Precisa, sim. A gente precisa fazer alguma coisa. Passou da hora. O negócio ficou estranho demais. Já faz tempo que anda assim, é verdade, mas a gente que vive desse jeito, feito cavalo na corrida, uma hora cansa. Esgota para além do desgaste óbvio de quem sai de casa e dá o sangue no trabalho. Chateia mais que tudo essa coisa de viver esquivando, saltando acima de um milhão de rasteiras, como criança que pula corda no meio da rua, à espera de correr para a calçada quando vem o próximo carro nervoso querendo passar, pronto a atropelar quem estiver à frente.
Aborrece, enfastia seguir tantos manuais de instrução. “Viva assim”, “faça assado”. Duro obedecer a tantas ordens e preceitos e conselhos e receitas e palpites. Impossível responder a tanto ataque, tanta expectativa. Tanta instabilidade. “De manhã eu te amo, à tarde eu quero que você morra!”
A gente precisa fazer alguma coisa. Mas fazer assim, sem mais, pela mera expressão da vontade de que as coisas melhorem. Devagar. Fazer pela esperança de construir, vencer pelo empenho. Fazer sem esperar que o outro retribua. Fazer sem expectativa, sem esperar em troca. Fazer pelo outro o que você gostaria de fazer de novo amanhã. E depois de amanhã. E depois.
Olha quanta gente se engalfinhando e agredindo! Olha aquele sujeito ressentido da alegria do cachorro da vizinha que brinca lá embaixo com as crianças. Ele não se conforma de todos serem felizes, os meninos, as mães, os cachorros. O sujeito esbraveja em silêncio, resmunga “como assim? Esse cachorro é mais feliz do que eu? No meu condomínio? E então eu pago as taxas de manutenção das áreas comuns para um cachorro se divertir no meu lugar? NÃO aceito!”
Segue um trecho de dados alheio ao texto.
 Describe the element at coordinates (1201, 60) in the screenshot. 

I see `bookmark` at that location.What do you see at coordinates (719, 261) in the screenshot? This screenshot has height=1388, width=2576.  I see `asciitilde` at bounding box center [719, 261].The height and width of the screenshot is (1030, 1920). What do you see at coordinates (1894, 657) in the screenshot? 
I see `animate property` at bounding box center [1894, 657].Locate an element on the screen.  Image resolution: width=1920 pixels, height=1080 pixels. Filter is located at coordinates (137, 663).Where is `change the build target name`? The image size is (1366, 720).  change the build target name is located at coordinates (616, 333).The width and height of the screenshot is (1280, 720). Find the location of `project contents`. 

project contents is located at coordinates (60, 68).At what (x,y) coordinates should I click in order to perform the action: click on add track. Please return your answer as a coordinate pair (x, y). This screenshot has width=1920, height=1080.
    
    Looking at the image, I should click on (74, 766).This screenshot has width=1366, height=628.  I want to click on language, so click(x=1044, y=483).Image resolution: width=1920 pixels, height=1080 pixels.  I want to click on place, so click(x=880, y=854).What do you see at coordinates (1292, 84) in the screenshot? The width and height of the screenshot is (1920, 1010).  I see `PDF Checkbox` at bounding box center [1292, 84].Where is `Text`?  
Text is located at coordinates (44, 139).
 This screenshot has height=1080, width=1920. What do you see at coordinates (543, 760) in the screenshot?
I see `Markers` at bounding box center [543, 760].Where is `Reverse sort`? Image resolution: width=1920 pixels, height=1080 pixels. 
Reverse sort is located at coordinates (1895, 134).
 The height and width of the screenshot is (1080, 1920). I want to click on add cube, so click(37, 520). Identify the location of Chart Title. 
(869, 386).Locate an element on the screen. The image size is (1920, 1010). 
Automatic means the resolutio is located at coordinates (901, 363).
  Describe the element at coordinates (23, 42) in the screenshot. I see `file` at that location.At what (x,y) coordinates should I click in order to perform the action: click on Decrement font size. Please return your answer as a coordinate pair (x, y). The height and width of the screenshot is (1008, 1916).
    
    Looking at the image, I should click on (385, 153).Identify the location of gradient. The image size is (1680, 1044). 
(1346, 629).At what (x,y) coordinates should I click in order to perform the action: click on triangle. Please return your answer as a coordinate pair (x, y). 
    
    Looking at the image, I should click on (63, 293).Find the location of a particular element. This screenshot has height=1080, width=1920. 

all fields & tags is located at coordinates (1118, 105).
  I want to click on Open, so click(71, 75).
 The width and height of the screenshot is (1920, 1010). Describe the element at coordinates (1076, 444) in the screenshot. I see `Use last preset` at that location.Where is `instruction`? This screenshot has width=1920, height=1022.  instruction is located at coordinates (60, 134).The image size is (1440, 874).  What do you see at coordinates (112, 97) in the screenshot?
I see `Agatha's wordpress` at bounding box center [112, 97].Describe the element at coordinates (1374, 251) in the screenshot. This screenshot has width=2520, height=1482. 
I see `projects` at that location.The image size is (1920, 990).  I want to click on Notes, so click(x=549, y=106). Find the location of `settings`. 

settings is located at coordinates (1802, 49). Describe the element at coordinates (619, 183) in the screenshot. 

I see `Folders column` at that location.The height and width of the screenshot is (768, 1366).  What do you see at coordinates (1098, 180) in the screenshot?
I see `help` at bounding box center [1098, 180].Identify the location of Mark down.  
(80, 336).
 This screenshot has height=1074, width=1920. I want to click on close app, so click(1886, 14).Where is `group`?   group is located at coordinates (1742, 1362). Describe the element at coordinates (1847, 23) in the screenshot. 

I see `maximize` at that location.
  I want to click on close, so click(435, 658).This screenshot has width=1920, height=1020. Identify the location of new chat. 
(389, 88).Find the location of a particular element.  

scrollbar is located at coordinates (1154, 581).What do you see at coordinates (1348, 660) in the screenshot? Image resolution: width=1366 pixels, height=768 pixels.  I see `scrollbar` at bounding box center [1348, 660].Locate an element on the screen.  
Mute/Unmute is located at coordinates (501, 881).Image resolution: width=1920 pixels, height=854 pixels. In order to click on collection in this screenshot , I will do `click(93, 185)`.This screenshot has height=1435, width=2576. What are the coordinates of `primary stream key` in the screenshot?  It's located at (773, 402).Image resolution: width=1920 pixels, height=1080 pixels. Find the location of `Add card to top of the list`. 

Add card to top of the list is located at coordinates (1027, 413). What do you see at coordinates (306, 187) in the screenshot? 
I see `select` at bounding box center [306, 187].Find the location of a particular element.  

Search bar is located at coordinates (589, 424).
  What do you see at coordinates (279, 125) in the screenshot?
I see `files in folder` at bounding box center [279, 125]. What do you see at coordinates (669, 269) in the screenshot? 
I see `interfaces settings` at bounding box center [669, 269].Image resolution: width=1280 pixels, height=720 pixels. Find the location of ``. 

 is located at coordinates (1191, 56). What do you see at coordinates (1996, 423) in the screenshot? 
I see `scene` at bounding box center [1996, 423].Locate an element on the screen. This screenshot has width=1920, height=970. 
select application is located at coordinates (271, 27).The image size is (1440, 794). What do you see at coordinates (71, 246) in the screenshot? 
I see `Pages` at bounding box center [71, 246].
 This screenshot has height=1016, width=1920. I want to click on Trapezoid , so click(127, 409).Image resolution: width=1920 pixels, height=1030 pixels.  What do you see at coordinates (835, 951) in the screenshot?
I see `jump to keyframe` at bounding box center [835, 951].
E ele faz uma reclamação formal à síndica, a síndica proíbe os cachorros de brincar na pracinha do prédio com as crianças, as crianças e os cachorros brincam no apartamento mesmo e sujam o tapete da mãe, a mãe fica nervosa, grita e manda todo mundo brincar na rua que ela tem mais o que fazer e não vence limpar a casa. E assim vamos nos distanciando devagar.
É tempo da gente fazer alguma coisa. Não essas reclamações covardes e ressentidas aos síndicos. A gente precisa fazer alguma coisa que preste. Vê aquela senhora ali? Está ardendo de raiva porque desejou feliz aniversário a alguém que depois esqueceu de fazer o mesmo por ela. Sabe o que ela fez? Prometeu nunca mais desejar feliz aniversário a NINGUÉM!
Quanta gente afetada, autorreferente e apaixonada pelo som da própria voz! Tão convencida de sua perfeição e dedicada a exaltar as próprias façanhas que ninguém mais no mundo presta!
Não dá. A gente precisa fazer alguma coisa. Essa mania de achar que o mundo gira em torno de nossas vontades fez de nós um bando de cegos tateando os corredores pegajosos e fedorentos de nossos egos.
Está ficando cada vez pior. E sabe por quê? Porque a gente prefere achar que o problema não é nosso. A gente tem de fazer alguma coisa agora. Não precisa ser passeata, protesto, abaixo-assinado, manifestação. Começa com um gesto mais simples. Uma ação solitária que provoque um milhão de respostas solidárias: vamos fazer uma gentileza!